Russian academics want to punish their colleagues who supported the invasion of Ukraine

Some voters think the list could make a difference in the election.

“Most of the scientific community is definitely anti-war,” said Alexander Nozik, a physicist at Moscow’s Institute of Physics and Technology who was not involved in creating the list. “Being on such a list could significantly reduce the chances of being elected.”

Some outside observers say the Russian Academy is no longer as powerful as it once was.

“It used to be a vast network of research institutes containing the best scientists in the country,” said Loren Graham, a historian specializing in Russian science, with emeritus positions at the Massachusetts Institute of Technology and Harvard University. “These institutes have now been stripped by the Putin government, given to the Ministry of Education and leaving the academy as an honorary society with no real weight in science.”

Members of the academy have also been implicated in ethical breaches in recent years. In 2020, a commission appointed by the body found that Russian academic journals and research publications were riddled with plagiarism, self-plagiarism and freebie authorship, where scientists were listed as co-authors of manuscripts without contribute to the work.

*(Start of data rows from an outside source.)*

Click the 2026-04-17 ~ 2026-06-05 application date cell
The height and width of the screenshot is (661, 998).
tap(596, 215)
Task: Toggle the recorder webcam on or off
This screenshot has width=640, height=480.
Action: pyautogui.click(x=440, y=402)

As a result of the report, Russian journals withdrew more than 800 research articles in which the authors were suspected of having committed ethical violations.

A separate 2020 expose by the same academy commission found several rectors and other senior university officials guilty of publishing papers in questionable journals, listing false contributors, and plagiarism.

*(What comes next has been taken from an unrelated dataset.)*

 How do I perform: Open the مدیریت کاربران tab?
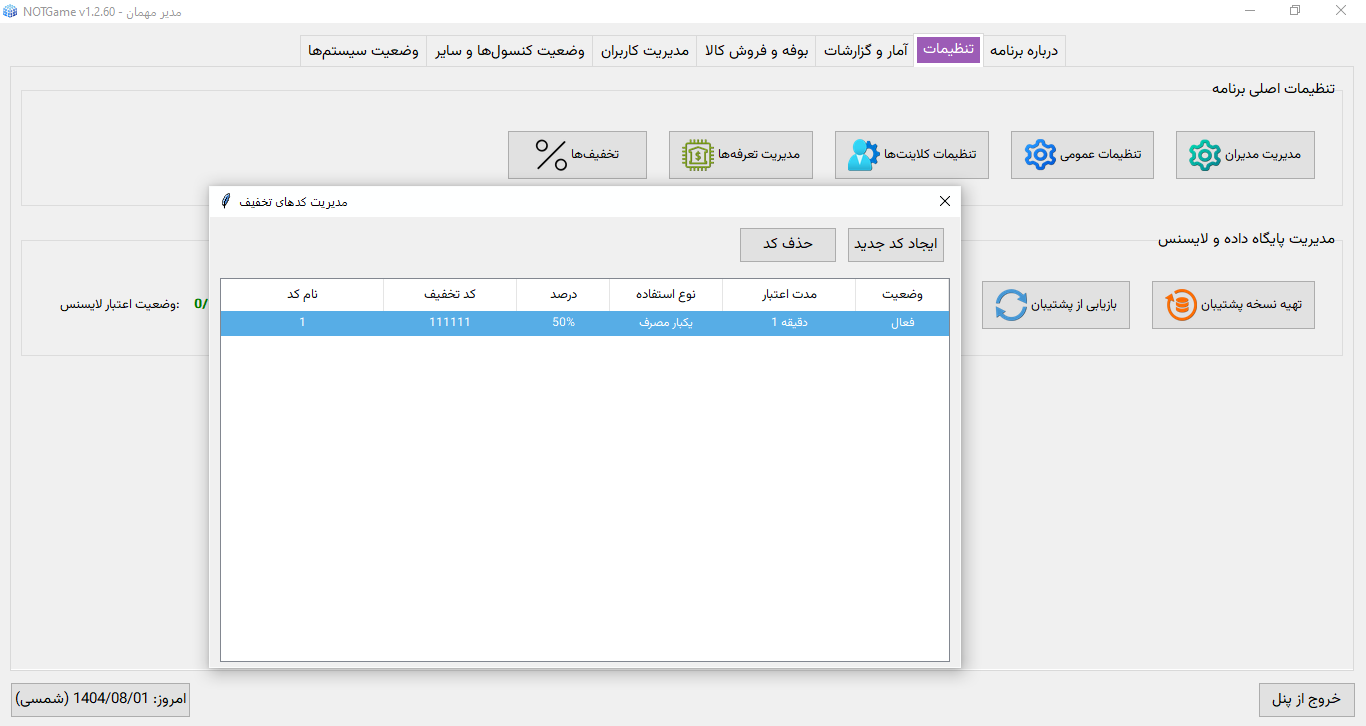point(645,50)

And some say such issues diminish the importance of the upcoming academy elections.

“Many Russian scientists still believe that the academy is the oldest structure capable of doing something, not because it is good, but because others are worse,” Dr Nozik said.

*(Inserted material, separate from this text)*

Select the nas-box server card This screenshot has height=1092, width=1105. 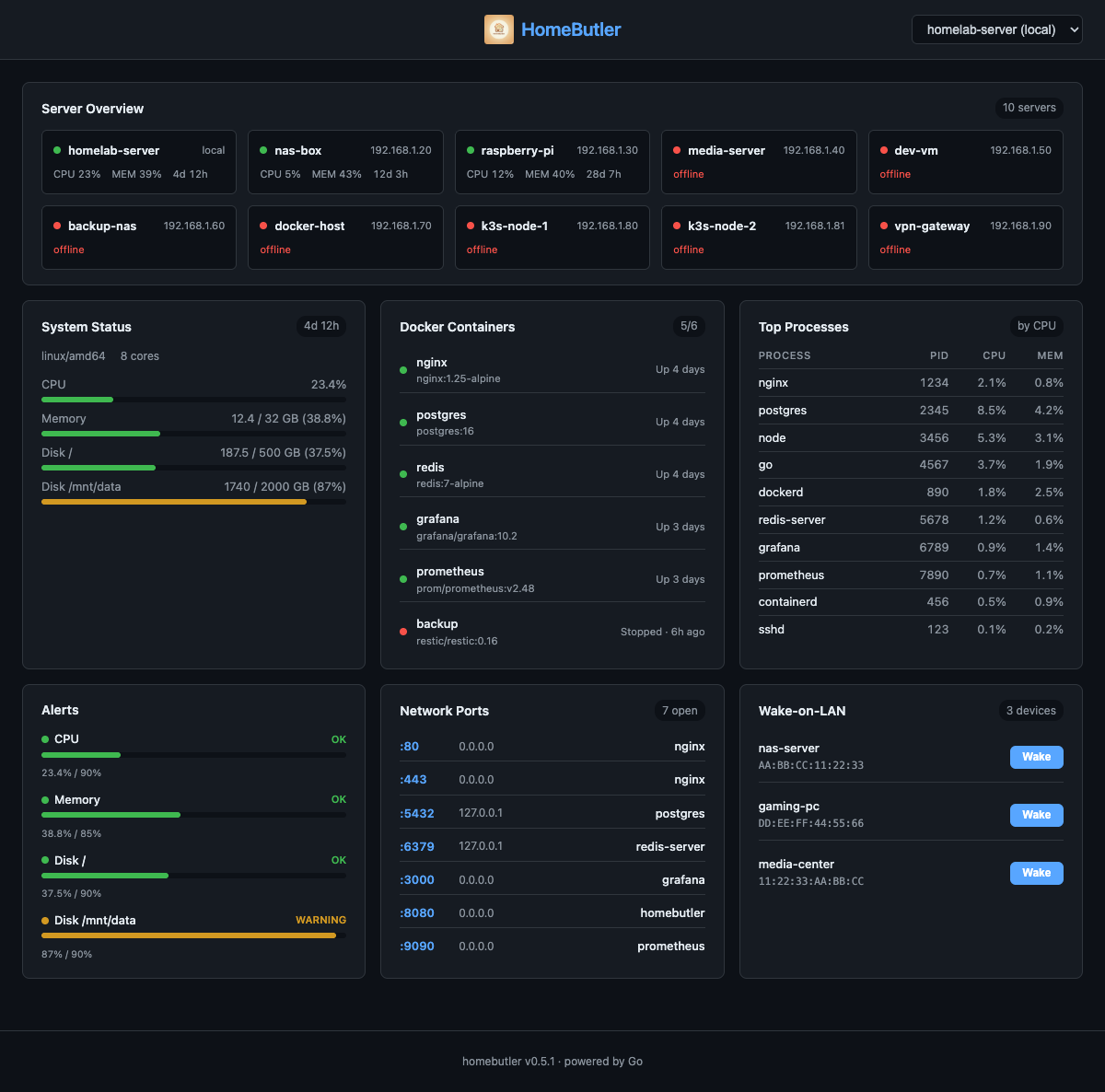pos(345,162)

This is not the first time that the Russian Academy of Sciences has found itself embroiled in disputes over the invasion of Ukraine. On March 7, he released a statement on the war. Some observers saw it as the country’s closest official institution to condemning Russia’s aggression, but critics felt it was not as explicitly anti-war as it should have been.

But the statement addressed the repercussions of the war and how the international response to it would affect Russian science, a concern shared by Russian scholars.